• **Exercises**:
1. Answer these from the passage on Jesus's homelessness below, one line each:
(a) Whom does the speaker remember hearing call Jesus a homeless baby?
(b) Which Gospel is cited for the saying about foxes and birds?
(c) Which Sunday of Advent does the passage name?
2. Translate this sentence from the passage on Jesus's homelessness into Spanish: "Christmas will come whether or not our shopping and baking are done."

____ Passage to read

There we have it: Jesus was born homeless. It’s a truth so uncomfortable that it often gets glossed over. I remember feeling shocked when I heard the Reverend Jesse Jackson refer to Jesus as homeless baby many years ago. Jesus’s birth wasn’t the end of his homelessness. He conducted much of his ministry as a homeless person. In Matthew’s Gospel Jesus says, “Foxes have holes, and the birds of the air have nests; but the Son of Man has nowhere to lay his head.”
So what, then, does Jesus’ homelessness mean for us on this Fourth Sunday of Advent? In a few short days it will be Christmas, and we will welcome the Christ child whether we are ready or not. Christmas will come whether or not our shopping and baking are done. The real question is, have we made room in our hearts? It’s not easy for you and me to make room. We live in the most affluent society the world has ever known, and most of us here today share in that affluence to some extent. Our busyness and our possessions tend to fill up our hearts and minds. But just outside our door live people whom prosperity has passed by. Our neighbors are pitied and even despised by those who don’t share in their poverty. But our neighbors may be more ready and more able and more willing to receive Jesus than we are. They may well have more room in their hearts than we do. It’s hard for us, in our culture that promotes self-sufficiency, to acknowledge our need for God.

________
____ Data listing

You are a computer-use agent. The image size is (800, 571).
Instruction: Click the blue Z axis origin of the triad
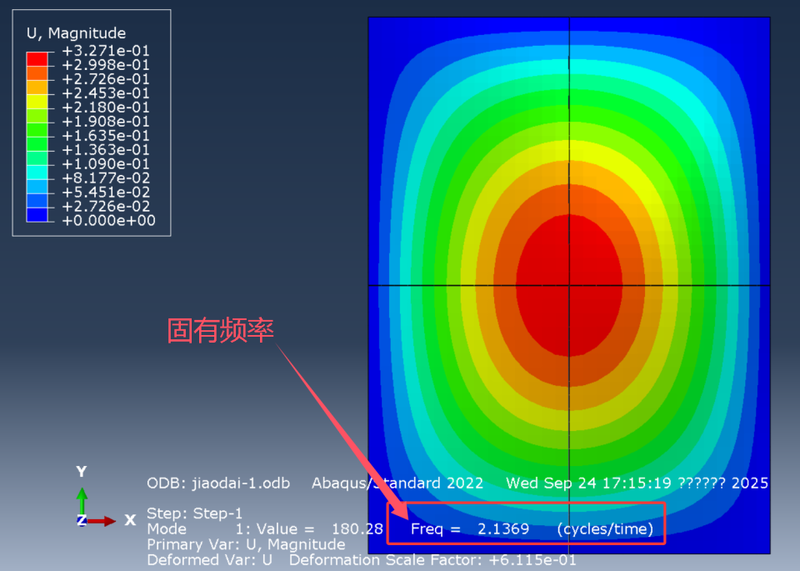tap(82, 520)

________
____ Data listing

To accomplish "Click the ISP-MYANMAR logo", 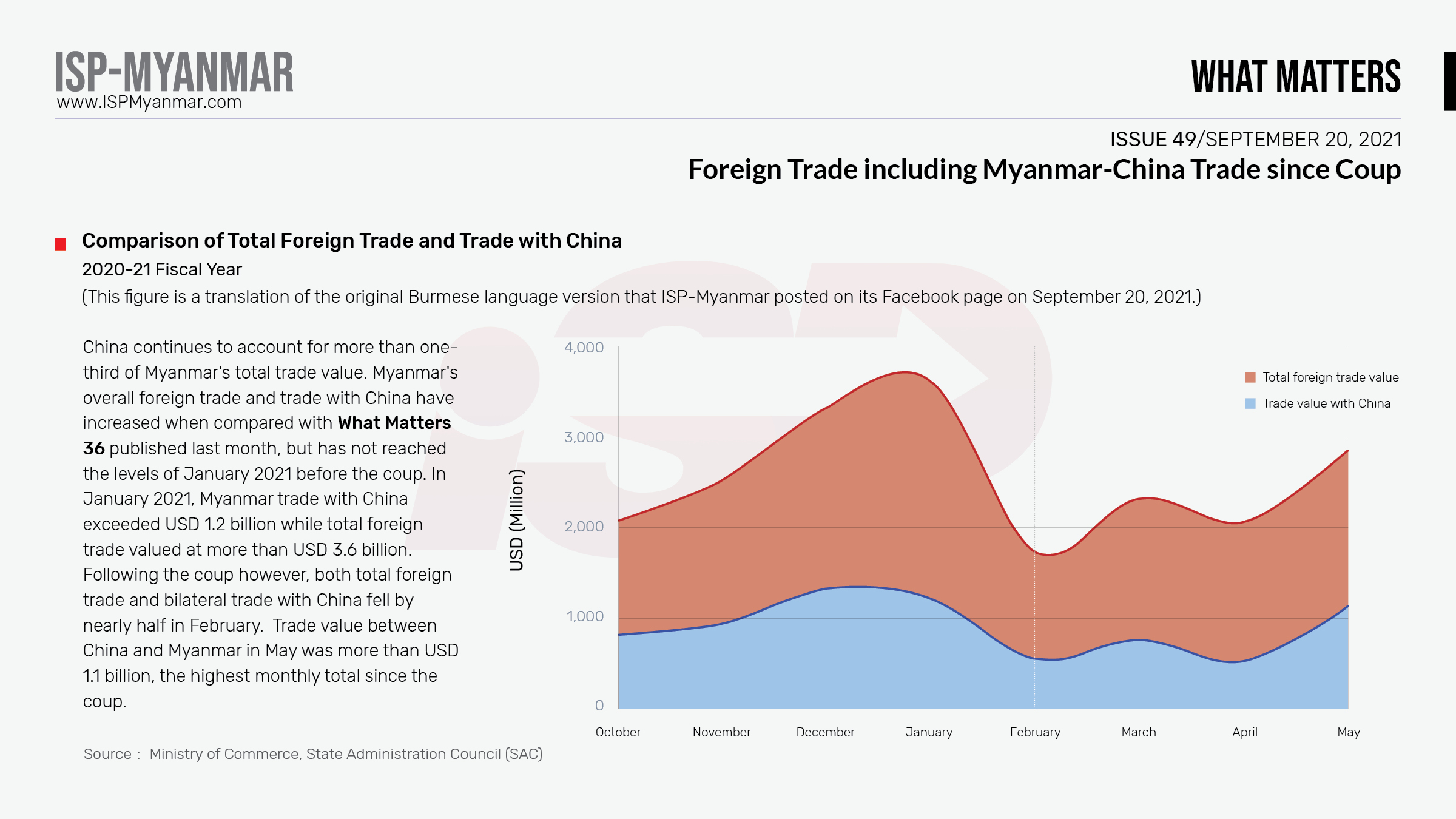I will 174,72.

________

• **Task solutions**:
1.
(a) The Reverend Jesse Jackson
(b) Matthew's Gospel
(c) The Fourth Sunday of Advent

2. La Navidad llegará, hayamos terminado o no nuestras compras y nuestros horneados.